═══ EXERCISE MATERIALS ═══
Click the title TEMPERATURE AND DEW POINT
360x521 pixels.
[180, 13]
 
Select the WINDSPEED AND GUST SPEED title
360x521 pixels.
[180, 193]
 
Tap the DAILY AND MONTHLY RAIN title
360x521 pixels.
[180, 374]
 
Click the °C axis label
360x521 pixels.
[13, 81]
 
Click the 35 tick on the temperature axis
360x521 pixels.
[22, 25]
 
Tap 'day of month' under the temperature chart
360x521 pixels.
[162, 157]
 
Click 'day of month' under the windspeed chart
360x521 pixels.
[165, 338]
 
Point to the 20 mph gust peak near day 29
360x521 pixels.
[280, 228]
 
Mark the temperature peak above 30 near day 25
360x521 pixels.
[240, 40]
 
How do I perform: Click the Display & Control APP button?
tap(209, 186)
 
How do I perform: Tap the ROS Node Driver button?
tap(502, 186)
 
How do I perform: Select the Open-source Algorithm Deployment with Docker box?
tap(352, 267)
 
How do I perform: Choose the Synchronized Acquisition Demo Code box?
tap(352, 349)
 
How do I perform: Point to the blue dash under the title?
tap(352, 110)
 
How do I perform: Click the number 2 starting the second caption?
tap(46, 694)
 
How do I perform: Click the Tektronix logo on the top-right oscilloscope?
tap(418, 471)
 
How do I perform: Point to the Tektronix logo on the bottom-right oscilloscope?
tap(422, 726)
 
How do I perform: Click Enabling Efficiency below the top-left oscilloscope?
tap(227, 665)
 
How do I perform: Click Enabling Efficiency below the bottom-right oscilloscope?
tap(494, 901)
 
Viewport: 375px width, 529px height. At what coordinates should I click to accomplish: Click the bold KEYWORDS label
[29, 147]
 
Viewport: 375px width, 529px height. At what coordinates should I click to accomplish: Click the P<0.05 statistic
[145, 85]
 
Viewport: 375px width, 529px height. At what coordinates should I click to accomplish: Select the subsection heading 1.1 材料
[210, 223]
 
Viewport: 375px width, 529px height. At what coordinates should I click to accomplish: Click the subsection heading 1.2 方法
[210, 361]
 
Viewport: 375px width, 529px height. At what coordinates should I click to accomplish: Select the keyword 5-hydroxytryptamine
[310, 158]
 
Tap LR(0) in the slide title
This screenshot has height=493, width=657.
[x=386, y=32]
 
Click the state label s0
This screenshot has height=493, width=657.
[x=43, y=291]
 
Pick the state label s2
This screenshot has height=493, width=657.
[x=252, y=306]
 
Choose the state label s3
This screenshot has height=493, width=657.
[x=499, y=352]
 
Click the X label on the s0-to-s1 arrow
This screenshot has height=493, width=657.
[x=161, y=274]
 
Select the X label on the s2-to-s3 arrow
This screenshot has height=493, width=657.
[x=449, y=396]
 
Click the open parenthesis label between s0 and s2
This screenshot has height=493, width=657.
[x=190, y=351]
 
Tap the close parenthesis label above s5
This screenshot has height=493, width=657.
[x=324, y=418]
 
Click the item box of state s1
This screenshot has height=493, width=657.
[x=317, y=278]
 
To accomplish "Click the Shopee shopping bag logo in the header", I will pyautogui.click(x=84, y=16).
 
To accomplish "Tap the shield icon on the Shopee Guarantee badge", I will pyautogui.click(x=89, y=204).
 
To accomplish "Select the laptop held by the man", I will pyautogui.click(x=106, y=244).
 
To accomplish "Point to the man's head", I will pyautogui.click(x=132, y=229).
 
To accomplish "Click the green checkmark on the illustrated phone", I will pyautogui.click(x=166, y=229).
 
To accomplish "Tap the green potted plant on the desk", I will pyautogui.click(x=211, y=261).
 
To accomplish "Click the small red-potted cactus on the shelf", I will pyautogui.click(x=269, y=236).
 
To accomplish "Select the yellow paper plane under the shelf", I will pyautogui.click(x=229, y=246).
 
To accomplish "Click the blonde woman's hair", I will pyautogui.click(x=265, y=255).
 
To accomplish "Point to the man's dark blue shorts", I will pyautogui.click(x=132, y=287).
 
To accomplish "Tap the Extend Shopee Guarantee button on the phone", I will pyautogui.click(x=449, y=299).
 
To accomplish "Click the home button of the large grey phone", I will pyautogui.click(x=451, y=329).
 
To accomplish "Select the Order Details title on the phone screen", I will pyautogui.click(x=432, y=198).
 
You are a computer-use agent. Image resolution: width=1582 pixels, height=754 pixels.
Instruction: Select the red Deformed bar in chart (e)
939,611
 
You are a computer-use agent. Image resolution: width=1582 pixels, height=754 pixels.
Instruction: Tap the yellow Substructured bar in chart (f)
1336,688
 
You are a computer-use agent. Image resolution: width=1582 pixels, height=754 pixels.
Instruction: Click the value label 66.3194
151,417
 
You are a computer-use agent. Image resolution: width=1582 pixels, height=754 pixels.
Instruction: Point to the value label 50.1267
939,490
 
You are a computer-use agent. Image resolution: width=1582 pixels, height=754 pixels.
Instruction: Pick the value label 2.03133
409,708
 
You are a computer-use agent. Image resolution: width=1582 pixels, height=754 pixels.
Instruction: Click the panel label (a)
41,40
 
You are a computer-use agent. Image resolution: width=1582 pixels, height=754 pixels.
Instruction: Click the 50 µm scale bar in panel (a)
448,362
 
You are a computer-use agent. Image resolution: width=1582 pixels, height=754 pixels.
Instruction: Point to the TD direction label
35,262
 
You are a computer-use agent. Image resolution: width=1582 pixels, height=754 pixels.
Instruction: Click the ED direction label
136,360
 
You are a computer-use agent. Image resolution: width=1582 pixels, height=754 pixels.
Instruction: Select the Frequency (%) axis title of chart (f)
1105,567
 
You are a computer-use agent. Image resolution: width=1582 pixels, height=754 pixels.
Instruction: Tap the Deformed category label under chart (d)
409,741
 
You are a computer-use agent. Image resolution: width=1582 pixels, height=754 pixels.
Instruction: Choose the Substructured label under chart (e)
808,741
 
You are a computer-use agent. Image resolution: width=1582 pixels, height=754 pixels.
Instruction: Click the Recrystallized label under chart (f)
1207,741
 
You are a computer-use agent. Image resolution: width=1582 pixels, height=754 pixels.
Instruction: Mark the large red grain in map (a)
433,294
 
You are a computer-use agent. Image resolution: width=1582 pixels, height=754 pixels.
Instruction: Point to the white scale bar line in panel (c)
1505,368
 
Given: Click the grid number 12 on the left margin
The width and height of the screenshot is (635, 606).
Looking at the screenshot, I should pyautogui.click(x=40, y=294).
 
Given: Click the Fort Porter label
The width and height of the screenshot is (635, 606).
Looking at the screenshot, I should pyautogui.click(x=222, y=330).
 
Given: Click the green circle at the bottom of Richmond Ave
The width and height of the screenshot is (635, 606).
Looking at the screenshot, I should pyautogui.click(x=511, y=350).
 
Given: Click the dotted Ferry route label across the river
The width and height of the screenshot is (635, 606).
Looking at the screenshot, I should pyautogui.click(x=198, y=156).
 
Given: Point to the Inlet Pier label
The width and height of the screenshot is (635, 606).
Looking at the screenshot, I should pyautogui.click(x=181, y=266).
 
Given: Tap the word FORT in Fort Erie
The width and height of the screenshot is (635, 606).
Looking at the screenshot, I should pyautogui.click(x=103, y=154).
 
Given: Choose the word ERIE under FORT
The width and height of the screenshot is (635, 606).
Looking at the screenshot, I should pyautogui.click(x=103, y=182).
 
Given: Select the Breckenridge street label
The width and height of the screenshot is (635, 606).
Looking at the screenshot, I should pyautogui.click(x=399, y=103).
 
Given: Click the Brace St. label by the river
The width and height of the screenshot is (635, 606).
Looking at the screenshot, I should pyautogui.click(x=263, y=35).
═══
*GIVEN TASK:*
Copy all the items above word for word, with nothing changed.

*RESPONSE TO THIS TASK:*
Click the title TEMPERATURE AND DEW POINT
360x521 pixels.
[180, 13]
 
Select the WINDSPEED AND GUST SPEED title
360x521 pixels.
[180, 193]
 
Tap the DAILY AND MONTHLY RAIN title
360x521 pixels.
[180, 374]
 
Click the °C axis label
360x521 pixels.
[13, 81]
 
Click the 35 tick on the temperature axis
360x521 pixels.
[22, 25]
 
Tap 'day of month' under the temperature chart
360x521 pixels.
[162, 157]
 
Click 'day of month' under the windspeed chart
360x521 pixels.
[165, 338]
 
Point to the 20 mph gust peak near day 29
360x521 pixels.
[280, 228]
 
Mark the temperature peak above 30 near day 25
360x521 pixels.
[240, 40]
 
How do I perform: Click the Display & Control APP button?
tap(209, 186)
 
How do I perform: Tap the ROS Node Driver button?
tap(502, 186)
 
How do I perform: Select the Open-source Algorithm Deployment with Docker box?
tap(352, 267)
 
How do I perform: Choose the Synchronized Acquisition Demo Code box?
tap(352, 349)
 
How do I perform: Point to the blue dash under the title?
tap(352, 110)
 
How do I perform: Click the number 2 starting the second caption?
tap(46, 694)
 
How do I perform: Click the Tektronix logo on the top-right oscilloscope?
tap(418, 471)
 
How do I perform: Point to the Tektronix logo on the bottom-right oscilloscope?
tap(422, 726)
 
How do I perform: Click Enabling Efficiency below the top-left oscilloscope?
tap(227, 665)
 
How do I perform: Click Enabling Efficiency below the bottom-right oscilloscope?
tap(494, 901)
 
Viewport: 375px width, 529px height. At what coordinates should I click to accomplish: Click the bold KEYWORDS label
[29, 147]
 
Viewport: 375px width, 529px height. At what coordinates should I click to accomplish: Click the P<0.05 statistic
[145, 85]
 
Viewport: 375px width, 529px height. At what coordinates should I click to accomplish: Select the subsection heading 1.1 材料
[210, 223]
 
Viewport: 375px width, 529px height. At what coordinates should I click to accomplish: Click the subsection heading 1.2 方法
[210, 361]
 
Viewport: 375px width, 529px height. At what coordinates should I click to accomplish: Select the keyword 5-hydroxytryptamine
[310, 158]
 
Tap LR(0) in the slide title
This screenshot has height=493, width=657.
[x=386, y=32]
 
Click the state label s0
This screenshot has height=493, width=657.
[x=43, y=291]
 
Pick the state label s2
This screenshot has height=493, width=657.
[x=252, y=306]
 
Choose the state label s3
This screenshot has height=493, width=657.
[x=499, y=352]
 
Click the X label on the s0-to-s1 arrow
This screenshot has height=493, width=657.
[x=161, y=274]
 
Select the X label on the s2-to-s3 arrow
This screenshot has height=493, width=657.
[x=449, y=396]
 
Click the open parenthesis label between s0 and s2
This screenshot has height=493, width=657.
[x=190, y=351]
 
Tap the close parenthesis label above s5
This screenshot has height=493, width=657.
[x=324, y=418]
 
Click the item box of state s1
This screenshot has height=493, width=657.
[x=317, y=278]
 
To accomplish "Click the Shopee shopping bag logo in the header", I will pyautogui.click(x=84, y=16).
 
To accomplish "Tap the shield icon on the Shopee Guarantee badge", I will pyautogui.click(x=89, y=204).
 
To accomplish "Select the laptop held by the man", I will pyautogui.click(x=106, y=244).
 
To accomplish "Point to the man's head", I will pyautogui.click(x=132, y=229).
 
To accomplish "Click the green checkmark on the illustrated phone", I will pyautogui.click(x=166, y=229).
 
To accomplish "Tap the green potted plant on the desk", I will pyautogui.click(x=211, y=261).
 
To accomplish "Click the small red-potted cactus on the shelf", I will pyautogui.click(x=269, y=236).
 
To accomplish "Select the yellow paper plane under the shelf", I will pyautogui.click(x=229, y=246).
 
To accomplish "Click the blonde woman's hair", I will pyautogui.click(x=265, y=255).
 
To accomplish "Point to the man's dark blue shorts", I will pyautogui.click(x=132, y=287).
 
To accomplish "Tap the Extend Shopee Guarantee button on the phone", I will pyautogui.click(x=449, y=299).
 
To accomplish "Click the home button of the large grey phone", I will pyautogui.click(x=451, y=329).
 
To accomplish "Select the Order Details title on the phone screen", I will pyautogui.click(x=432, y=198).
 
You are a computer-use agent. Image resolution: width=1582 pixels, height=754 pixels.
Instruction: Select the red Deformed bar in chart (e)
939,611
 
You are a computer-use agent. Image resolution: width=1582 pixels, height=754 pixels.
Instruction: Tap the yellow Substructured bar in chart (f)
1336,688
 
You are a computer-use agent. Image resolution: width=1582 pixels, height=754 pixels.
Instruction: Click the value label 66.3194
151,417
 
You are a computer-use agent. Image resolution: width=1582 pixels, height=754 pixels.
Instruction: Point to the value label 50.1267
939,490
 
You are a computer-use agent. Image resolution: width=1582 pixels, height=754 pixels.
Instruction: Pick the value label 2.03133
409,708
 
You are a computer-use agent. Image resolution: width=1582 pixels, height=754 pixels.
Instruction: Click the panel label (a)
41,40
 
You are a computer-use agent. Image resolution: width=1582 pixels, height=754 pixels.
Instruction: Click the 50 µm scale bar in panel (a)
448,362
 
You are a computer-use agent. Image resolution: width=1582 pixels, height=754 pixels.
Instruction: Point to the TD direction label
35,262
 
You are a computer-use agent. Image resolution: width=1582 pixels, height=754 pixels.
Instruction: Click the ED direction label
136,360
 
You are a computer-use agent. Image resolution: width=1582 pixels, height=754 pixels.
Instruction: Select the Frequency (%) axis title of chart (f)
1105,567
 
You are a computer-use agent. Image resolution: width=1582 pixels, height=754 pixels.
Instruction: Tap the Deformed category label under chart (d)
409,741
 
You are a computer-use agent. Image resolution: width=1582 pixels, height=754 pixels.
Instruction: Choose the Substructured label under chart (e)
808,741
 
You are a computer-use agent. Image resolution: width=1582 pixels, height=754 pixels.
Instruction: Click the Recrystallized label under chart (f)
1207,741
 
You are a computer-use agent. Image resolution: width=1582 pixels, height=754 pixels.
Instruction: Mark the large red grain in map (a)
433,294
 
You are a computer-use agent. Image resolution: width=1582 pixels, height=754 pixels.
Instruction: Point to the white scale bar line in panel (c)
1505,368
 
Given: Click the grid number 12 on the left margin
The width and height of the screenshot is (635, 606).
Looking at the screenshot, I should pyautogui.click(x=40, y=294).
 
Given: Click the Fort Porter label
The width and height of the screenshot is (635, 606).
Looking at the screenshot, I should pyautogui.click(x=222, y=330).
 
Given: Click the green circle at the bottom of Richmond Ave
The width and height of the screenshot is (635, 606).
Looking at the screenshot, I should pyautogui.click(x=511, y=350).
 
Given: Click the dotted Ferry route label across the river
The width and height of the screenshot is (635, 606).
Looking at the screenshot, I should pyautogui.click(x=198, y=156).
 
Given: Point to the Inlet Pier label
The width and height of the screenshot is (635, 606).
Looking at the screenshot, I should pyautogui.click(x=181, y=266).
 
Given: Tap the word FORT in Fort Erie
The width and height of the screenshot is (635, 606).
Looking at the screenshot, I should pyautogui.click(x=103, y=154).
 
Given: Choose the word ERIE under FORT
The width and height of the screenshot is (635, 606).
Looking at the screenshot, I should pyautogui.click(x=103, y=182).
 
Given: Select the Breckenridge street label
The width and height of the screenshot is (635, 606).
Looking at the screenshot, I should pyautogui.click(x=399, y=103).
 
Given: Click the Brace St. label by the river
The width and height of the screenshot is (635, 606).
Looking at the screenshot, I should pyautogui.click(x=263, y=35).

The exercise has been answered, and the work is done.